Quanto ao funcionamento do CES-RJ, no começo de 1999, já na gestão Garotinho, ainda apresentava traços do comportamento que tivera desde antes da gestão Alencar. Nas palavras de um representante

do COSEMS/RJ, o CES é visto como não ativo e participativo, funciona um

pouco à parte. Por exemplo, as questões divergentes surgidas na CIB

deveriam ser submetidas ao CES mas este não interfere como deveria. Enquanto a CIB estaria cumprindo sua função operacional, o CES nunca

assumiu seu papel, pois não exigiu examinar as matérias que lhe

incumbem. (Entrevista 1)

Embora se reconheça a importância da articulação entre o CES e a CIB, e o papel diferenciado de cada arena, aos olhos de representantes do COSEMS a atuação do CES sempre foi confusa havendo uma disputa política muito grande entre seus participantes. Por esse motivo, o CES não conseguiu acompanhar a CIB, que é mais

dinâmica já que é formada por gestores, com interesses bem focalizados (e portanto) acaba decidindo numa velocidade maior. (Entrevista 5)

Na comparação, em conseqüência, a CIB aparece como sendo mais ágil que o CES, e isso é atribuído ao fato daquela ser uma instância eminentemente técnica. Ao contrário, a politização do CES seria um fator que gera paralizações ao ponto deste não intervir apropriadamente na questão mais importante que é o financiamento das ações de saúde previstas na política nacional, em particular naquelas definidas na NOB-96.

Todavia, as críticas não se limitam à falta de agilidade do CES. Na atuação deste, membros da CIB observam uma “invasão de campo” na medida em que o CES iria além da sua atribuição de formular e fiscalizar as políticas de saúde, como determina a lei, ao se imiscuir em assuntos próprios da gestão. Reitera-se que o CES deveria limitar-se a discutir e

aprovar as diretrizes da NOB, mas a implementação não é sua atribuição.

(COSEMS, 1999)

De outro lado, membros do CES defendem-se.

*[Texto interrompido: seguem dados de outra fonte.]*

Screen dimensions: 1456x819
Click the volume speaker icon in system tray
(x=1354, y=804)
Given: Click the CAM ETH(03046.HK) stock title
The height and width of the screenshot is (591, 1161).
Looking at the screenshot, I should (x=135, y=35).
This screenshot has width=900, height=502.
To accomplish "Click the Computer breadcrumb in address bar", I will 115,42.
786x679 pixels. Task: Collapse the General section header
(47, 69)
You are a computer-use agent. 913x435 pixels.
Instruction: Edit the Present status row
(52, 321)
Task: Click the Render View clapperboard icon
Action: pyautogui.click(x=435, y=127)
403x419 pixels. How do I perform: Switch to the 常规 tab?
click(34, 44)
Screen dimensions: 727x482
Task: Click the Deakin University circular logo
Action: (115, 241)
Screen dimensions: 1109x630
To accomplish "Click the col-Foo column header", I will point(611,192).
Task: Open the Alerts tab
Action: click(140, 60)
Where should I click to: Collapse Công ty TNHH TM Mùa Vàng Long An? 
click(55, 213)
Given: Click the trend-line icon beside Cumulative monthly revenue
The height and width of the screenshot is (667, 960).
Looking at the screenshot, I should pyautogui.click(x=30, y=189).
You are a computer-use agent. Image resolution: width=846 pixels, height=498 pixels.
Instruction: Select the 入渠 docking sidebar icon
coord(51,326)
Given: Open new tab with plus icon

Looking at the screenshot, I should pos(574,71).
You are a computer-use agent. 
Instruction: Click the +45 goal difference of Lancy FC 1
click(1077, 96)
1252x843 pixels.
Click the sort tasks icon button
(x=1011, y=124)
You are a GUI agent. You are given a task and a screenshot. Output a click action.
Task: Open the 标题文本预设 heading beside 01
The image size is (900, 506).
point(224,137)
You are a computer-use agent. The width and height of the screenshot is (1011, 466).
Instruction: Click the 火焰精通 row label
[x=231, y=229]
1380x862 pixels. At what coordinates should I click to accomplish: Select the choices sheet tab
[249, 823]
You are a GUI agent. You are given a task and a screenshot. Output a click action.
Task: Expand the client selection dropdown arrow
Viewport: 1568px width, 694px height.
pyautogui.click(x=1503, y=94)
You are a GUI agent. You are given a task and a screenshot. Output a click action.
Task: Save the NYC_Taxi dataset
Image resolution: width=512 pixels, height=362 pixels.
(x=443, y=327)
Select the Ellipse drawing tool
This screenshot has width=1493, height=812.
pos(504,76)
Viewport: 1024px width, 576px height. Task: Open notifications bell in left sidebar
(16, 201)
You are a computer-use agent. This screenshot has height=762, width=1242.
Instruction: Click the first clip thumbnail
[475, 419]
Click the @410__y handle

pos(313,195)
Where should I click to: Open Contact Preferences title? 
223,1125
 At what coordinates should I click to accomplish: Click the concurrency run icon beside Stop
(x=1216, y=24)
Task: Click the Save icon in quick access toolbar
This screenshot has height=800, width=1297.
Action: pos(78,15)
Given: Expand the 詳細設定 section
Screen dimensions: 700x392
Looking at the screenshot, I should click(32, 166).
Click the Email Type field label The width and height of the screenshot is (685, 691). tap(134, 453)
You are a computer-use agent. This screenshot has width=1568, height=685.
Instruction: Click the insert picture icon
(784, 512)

Consideram que a CIB toma a dianteira em matérias que competem ao CES:

A CIB deve partir de uma política já aprovada pelos CMS e pelo CES (...) cujo papel é muito maior que o da CIB, são instâncias não complementares mas cujos poderes diferenciados deveriam estar articulados. A CIB não pode tomar uma decisão que o CES não tenha aprovado no plano estadual. (Entrevista 12)

Em suma, a questão que se coloca é a pouca clareza na relação entre o CES e a CIB, que é atribuída pela CIB e pelo COSEMS ao fato de o CES ter um caráter diferente, politizado, ora avançado, ora abstendo-se frente a determinados assuntos. Isto revela, na verdade, uma “crise de identidade” do CES, que após a criação da CIB tem se tornado cada vez mais evidente. Aliás, esse fenômeno poderia ser generalizado para a maioria dos CS do país, constituindo, portanto, um ponto de extrema importância para o bom funcionamento da gestão compartilhada na implementação do SUS. Essa conclusão é referendada por Labra, quando afirma que:

A CIT e a CIB estão integradas pela tecnoburocracia de primeiro escalão, o que lhes permite cumprir papel arbitral crucial nas complicadas negociações relativas à descentralização política, administrativa e financeira envolvidas no SUS. Entretanto, à medida que assumem maior número de decisões, é inevitável o surgimento de conflitos de competência com os Conselhos de Saúde, produzindo as típicas tensões entre política e burocracia na democracia. (Labra, 1998)

Além da existência de atritos entre essas instâncias, há divergências no interior de cada uma delas, como ilustram as negociações que ocorrem entre os membros da CIB e a forma como se chega ao consenso.